Strona 1 z 1 [ Posty: 8 ]
Autor
Wiadomość
Post Wysłano: 12 sty 2006, 19:39
Awatar użytkownika

Użytkownik

Offline

Offline

Użytkownik

Awatar użytkownika


Rejestracja: 09 sty 2006, 20:12
Posty: 46
GG: 4224041
Samochód: Alfa Romeo
Lokalizacja: Wrocław

Gdy wyjezdzalem z Messiny na prom. Cisnelem sie w kolejce oczywiscie do samych bud gdzie sprzedawano bilety, byly tam dwa pasy dla osobowek i ciezarowek. Wielu stalo sobie na awaryjnych i trzeba bylo sporo manewrowac miedzy jednym a drugim autem. Dojechalem do wiat zaplacilem za bilet i wjechalem na prom. Droga powrotna na ląd byla spokojna, poszedlem na gore do barku i kupilem Coca Cole z lodowki i wrocilem na dol. Slonce grzalo z nieprawdopodobna sila.

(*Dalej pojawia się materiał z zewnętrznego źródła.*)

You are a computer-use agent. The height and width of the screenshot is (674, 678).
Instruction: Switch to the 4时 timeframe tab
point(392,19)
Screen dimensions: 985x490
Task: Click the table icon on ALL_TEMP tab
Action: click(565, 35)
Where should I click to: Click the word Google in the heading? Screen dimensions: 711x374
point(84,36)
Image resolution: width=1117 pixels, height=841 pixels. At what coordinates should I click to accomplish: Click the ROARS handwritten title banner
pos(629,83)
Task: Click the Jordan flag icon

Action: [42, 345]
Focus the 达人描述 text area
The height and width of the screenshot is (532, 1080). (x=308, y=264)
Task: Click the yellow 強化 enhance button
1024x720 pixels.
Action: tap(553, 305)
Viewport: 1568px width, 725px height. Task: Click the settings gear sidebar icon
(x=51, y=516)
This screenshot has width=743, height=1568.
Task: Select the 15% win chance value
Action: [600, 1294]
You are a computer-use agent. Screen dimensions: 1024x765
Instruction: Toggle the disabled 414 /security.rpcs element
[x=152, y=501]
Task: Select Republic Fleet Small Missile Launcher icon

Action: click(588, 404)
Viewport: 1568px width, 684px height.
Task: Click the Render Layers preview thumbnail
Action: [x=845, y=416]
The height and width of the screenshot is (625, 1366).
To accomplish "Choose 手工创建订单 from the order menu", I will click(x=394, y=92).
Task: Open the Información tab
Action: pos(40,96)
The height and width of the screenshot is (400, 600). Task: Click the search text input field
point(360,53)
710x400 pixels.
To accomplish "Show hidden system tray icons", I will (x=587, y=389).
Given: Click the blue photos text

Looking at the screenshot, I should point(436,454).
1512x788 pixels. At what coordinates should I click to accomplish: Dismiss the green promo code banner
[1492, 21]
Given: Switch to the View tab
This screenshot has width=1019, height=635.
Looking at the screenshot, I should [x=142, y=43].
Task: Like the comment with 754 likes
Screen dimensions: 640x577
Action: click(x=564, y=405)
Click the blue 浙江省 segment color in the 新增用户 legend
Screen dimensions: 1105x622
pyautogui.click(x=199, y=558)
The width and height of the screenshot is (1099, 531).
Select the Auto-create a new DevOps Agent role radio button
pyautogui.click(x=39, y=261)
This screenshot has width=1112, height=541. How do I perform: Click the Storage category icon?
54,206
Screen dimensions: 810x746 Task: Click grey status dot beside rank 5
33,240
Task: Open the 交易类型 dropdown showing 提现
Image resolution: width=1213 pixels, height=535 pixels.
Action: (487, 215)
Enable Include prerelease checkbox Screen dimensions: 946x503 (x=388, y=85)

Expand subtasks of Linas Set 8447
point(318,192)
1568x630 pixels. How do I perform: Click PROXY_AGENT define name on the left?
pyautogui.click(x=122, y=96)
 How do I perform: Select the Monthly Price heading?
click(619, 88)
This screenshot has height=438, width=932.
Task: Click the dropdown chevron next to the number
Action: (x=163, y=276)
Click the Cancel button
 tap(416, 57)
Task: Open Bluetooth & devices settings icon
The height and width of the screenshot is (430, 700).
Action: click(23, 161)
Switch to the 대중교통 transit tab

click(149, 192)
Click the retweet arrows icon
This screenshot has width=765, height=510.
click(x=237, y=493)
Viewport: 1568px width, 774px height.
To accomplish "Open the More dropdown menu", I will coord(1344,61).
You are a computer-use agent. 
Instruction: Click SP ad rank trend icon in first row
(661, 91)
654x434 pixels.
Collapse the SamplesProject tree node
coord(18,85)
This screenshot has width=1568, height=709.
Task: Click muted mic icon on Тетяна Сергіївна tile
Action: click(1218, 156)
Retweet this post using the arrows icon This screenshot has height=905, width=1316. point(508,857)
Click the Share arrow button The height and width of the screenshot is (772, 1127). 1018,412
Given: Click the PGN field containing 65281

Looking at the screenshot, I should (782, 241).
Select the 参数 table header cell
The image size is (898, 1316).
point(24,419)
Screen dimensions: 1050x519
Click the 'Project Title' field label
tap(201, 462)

Przy zjezdzaniu z promu, ku**s odpowiedzialny za dyrygowanie ruchem zostawil mnie na boku i mnie trzymal, troche mnie to wkur***o, bo auta z Wloch ktore jechaly z samego konca szybciej wjezdzaly na nabrzeze niz ja mimo ze stalem dwa auta od zjazdu. Oczywiscie jak zaczelem machac lapami i klnac na niego [po polsku] to mnie puscil. Nie zapomnialem powiedziec glosno Vafanculo. Gdy zjechalem do Reggio dostalem smsa z adresem na miejsce powrotu.

Bylo to San Giuseppe Vesuviano. Szczerze.. nie wiedzialem wogole o co chodzi. Szukalem tego w atlasie Wloch i takiej miesciny nie bylo. Wiedzialem ze to jest gdzies pod Napoli. Cielem przez Calabrie, od 85 w gore. Wiozlem powietrze wiec nie bylo problemu z szybkim wyprzedzaniem. Byla noc, jechalem przed siebie i wyprzedzalem co niektore ciezarowki. Na poczatku z lewej strony widzialem blask morza a z prawej wielkie skaliste wzniesienia. Przejezdzalem z tunelu do tunelu. Kiedy juz wjechalem glebiej na lad, stacja kolo miasta Cosnenza, pamietam ze wymienilem tarczke i poszedlem "liczyc kola". Sprawdzilem czy wszystko jest, sprawdzilem otarte miejsce naczepy i spojrzalem raz jeszcze na usmiech pod dachem na plandece.

Po tym rekonesansie jechalem juz pod Neapol. Pod Salerno postanowilem kreslic 9ke. Tam na parkingu spotkalem Litwina z firmy Daisotra, pokazal mi swoj atlas i oczywiscie dopiero tam znalazlem interesujace mnie miasto. Nastepnego dnia zatankowalem na TAMOILu za gotowke, bo obliczylem, ze chocby sie zesr***l to mi wachy do Mantovej nie starczy. Zatankowalem do polowy kotla i jechalem w strony San Giuseppe. Gdy dojezdzalem do interesujacego mnie zjazdu ujrzalem Wezuwiusza. Z daleka wyglada imponujaco, patrzy sie w strone wybrzeza jest w miare rowno i nagle wyrasta taka dosc wysoka "górka", plaska na szczycie. Zjechalem na bramki i stanelem po przejechaniu Telepassa na awaryjnych. Zadzwonilem do firmy ktora odbierala ladunek. Powiedzieli ze zaraz przyjedzie facet ktory mnie poprowadzi do miejsca zaladunku.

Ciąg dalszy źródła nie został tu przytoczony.